November 3, 2025
Ghost jobs vs ghostwriters
I analyzed 180M jobs to see what jobs AI is replacing today
Creatives panic, coders chill, and one guy lets AI do his taxes
TLDR: Study says creative execution roles dropped hard while software engineering looks relatively stable. Comments erupt over missing job counts and macro weirdness, with jokes about AI filing taxes and debates on why mobile jobs dipped—arguing whether it’s true AI disruption or just a weird job market.
An analysis of 180 million job postings claims the AI squeeze is hitting “hands-on” creatives the hardest—think graphic artists (-33%), photographers (-28%), and writers (-28%)—while creative bosses and decision-makers are mostly fine. Cue comment-section chaos. One camp is smugly calm: “Software engineers are still safe,” cheers a top comment, dunking on months of doomscroll hype that coding jobs were next. Another camp calls foul on the math, noting there’s no count of actual jobs—just percentages. “Where’s the scale?” asks a data hawk, arguing you can’t compare a tiny bump in one field to a massive drop in another without raw numbers.

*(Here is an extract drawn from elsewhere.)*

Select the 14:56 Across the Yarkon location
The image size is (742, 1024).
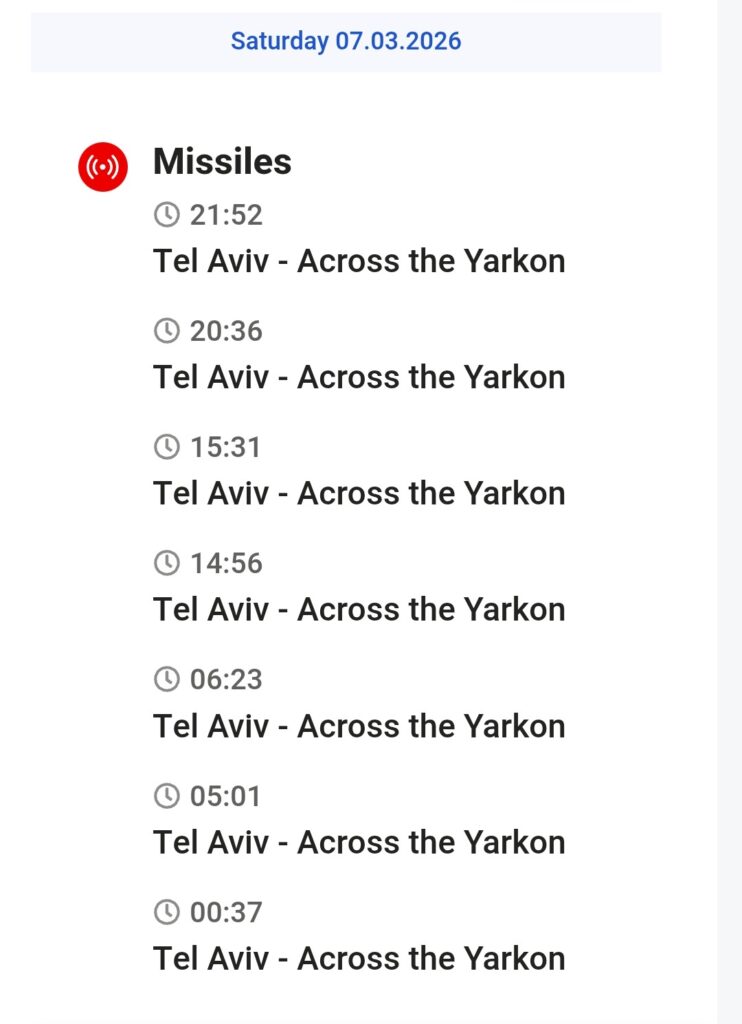pyautogui.click(x=359, y=609)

There’s also a spicy subplot: US politics. Compliance and sustainability roles cratered—-29% and -28%—and commenters hint that shifting rules and ESG (environmental, social, and governance) backlash, not AI, did the damage. Meanwhile, a jokester bragged “I’ve got AI doing my taxes,” turning CPAs into the latest “uh-oh” profession. Mobile dev roles dipped a modest 5%, sparking theories that companies are ditching bespoke apps for cheaper cross‑platform tools—and maybe just caring less about apps altogether.

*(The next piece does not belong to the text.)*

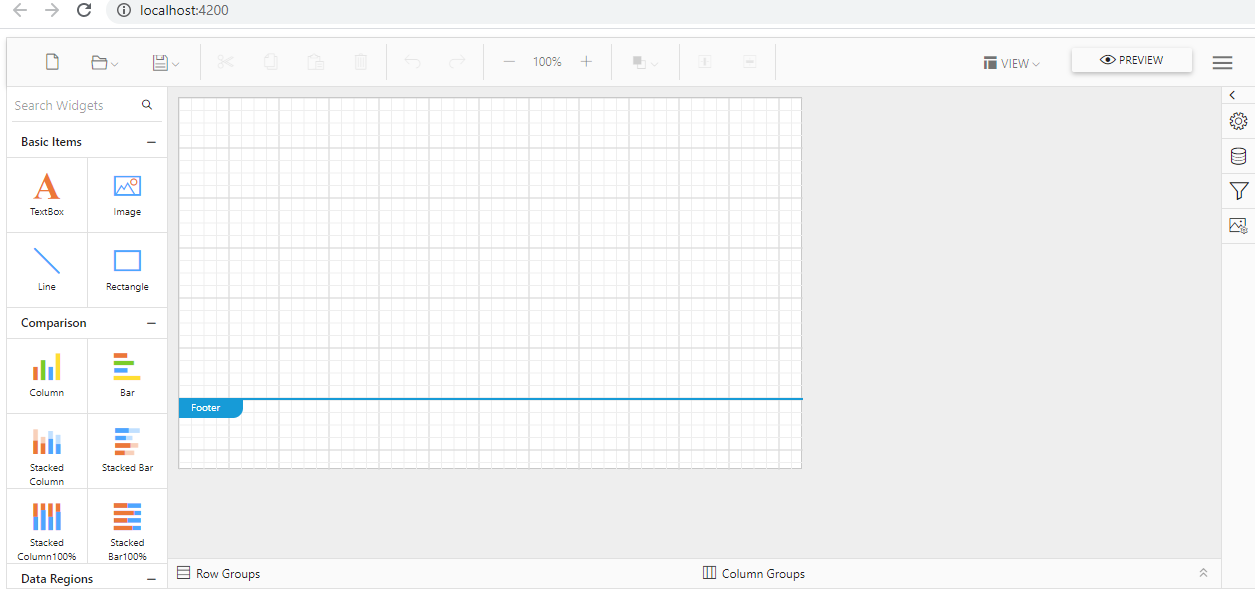Expand the grouping panel with double chevron
The image size is (1255, 589).
1203,573
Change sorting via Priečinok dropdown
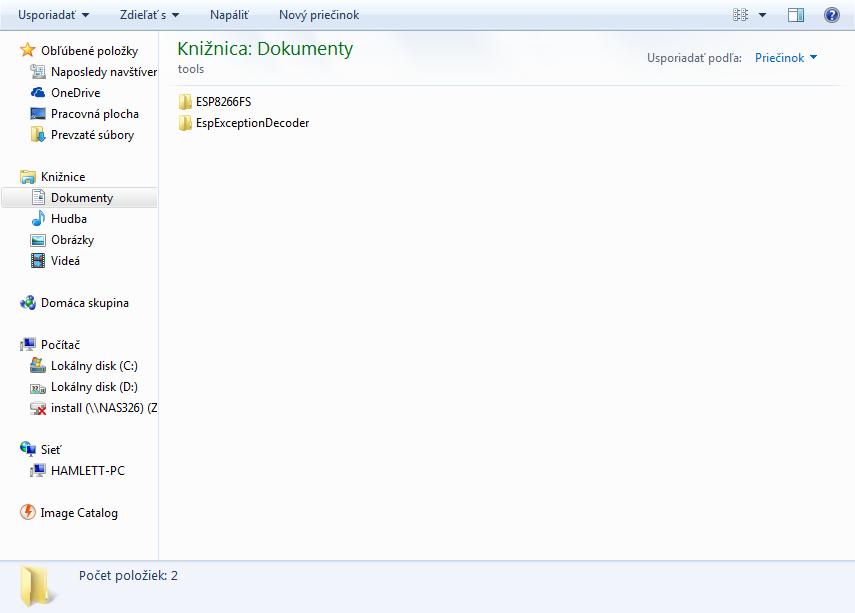 click(x=786, y=58)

The vibe? Creatives feel replaced, coders feel vindicated, skeptics want better receipts, and everyone’s making memes about “ghost jobs vs. ghostwriters.”
Key Points
- •The study analyzed ~180M global job postings (Jan 2023–Oct 2025) using Revealera data to compare 2025 vs 2024 changes.

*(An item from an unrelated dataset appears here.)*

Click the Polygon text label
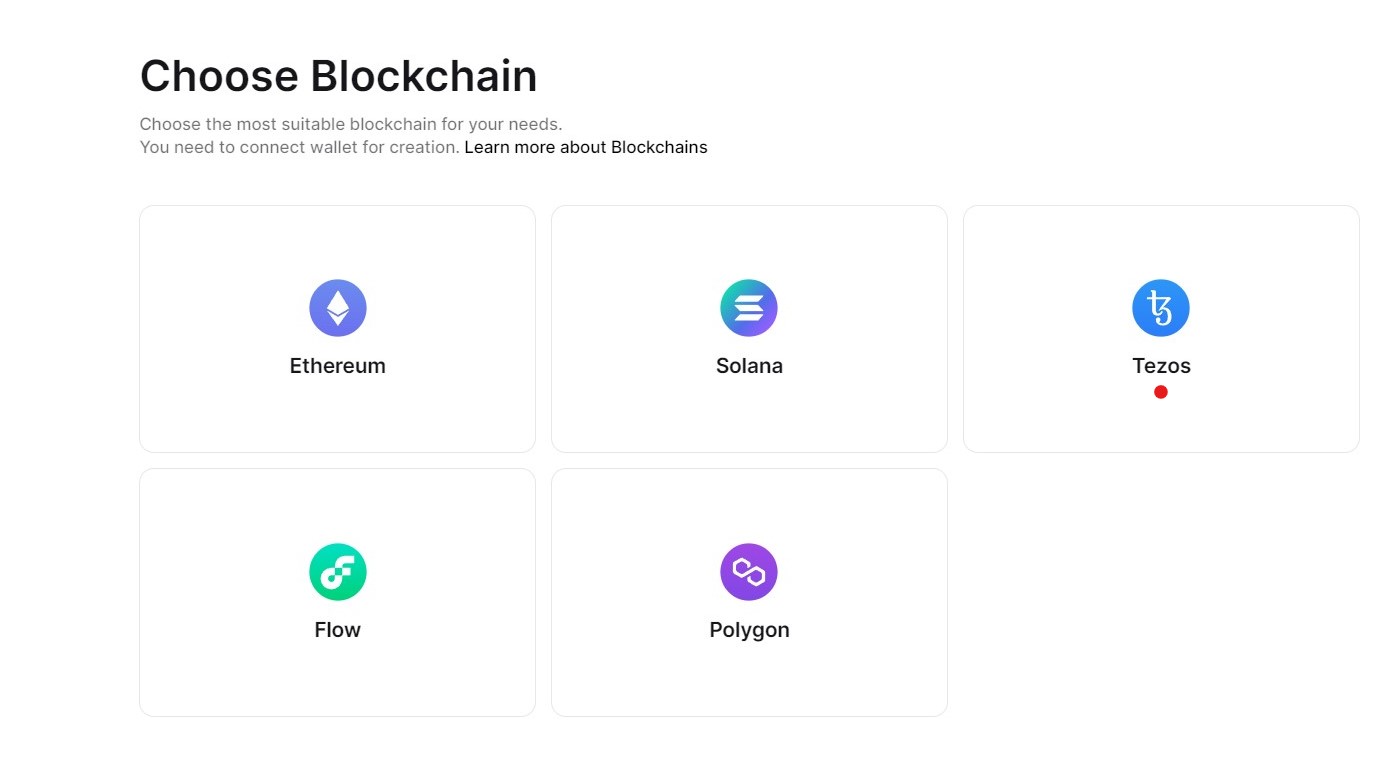This screenshot has height=778, width=1390. [749, 630]
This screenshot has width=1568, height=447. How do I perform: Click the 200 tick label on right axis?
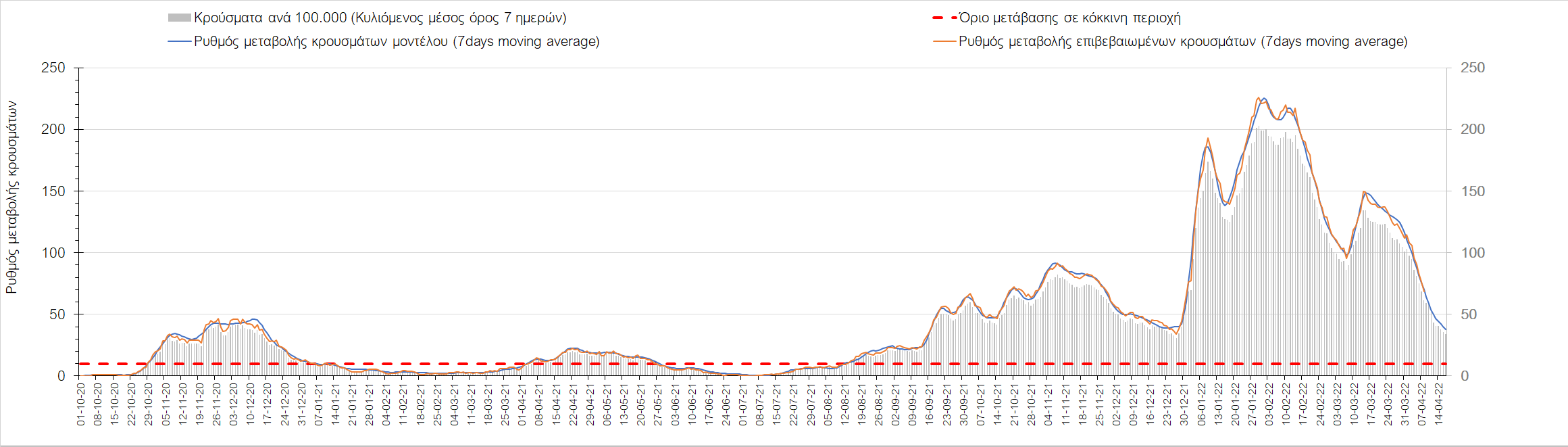coord(1473,129)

- •Overall job postings fell 8% in 2025 versus 2024; Indeed reported a comparable 7.3% YoY decline in the US.
- •Creative execution roles saw the largest declines: computer graphic artists (-33%), photographers (-28%), writers (-28); journalists/reporters (-22%).
- •These declines persisted over two years, e.g., computer graphic artists down 12% in 2024 and 33% in 2025; similar patterns for writers and photographers.
- •Regulatory/environmental roles also dropped sharply: corporate compliance specialists (-29%), sustainability specialists (-28%), environmental technicians (-26%), with declines accelerating.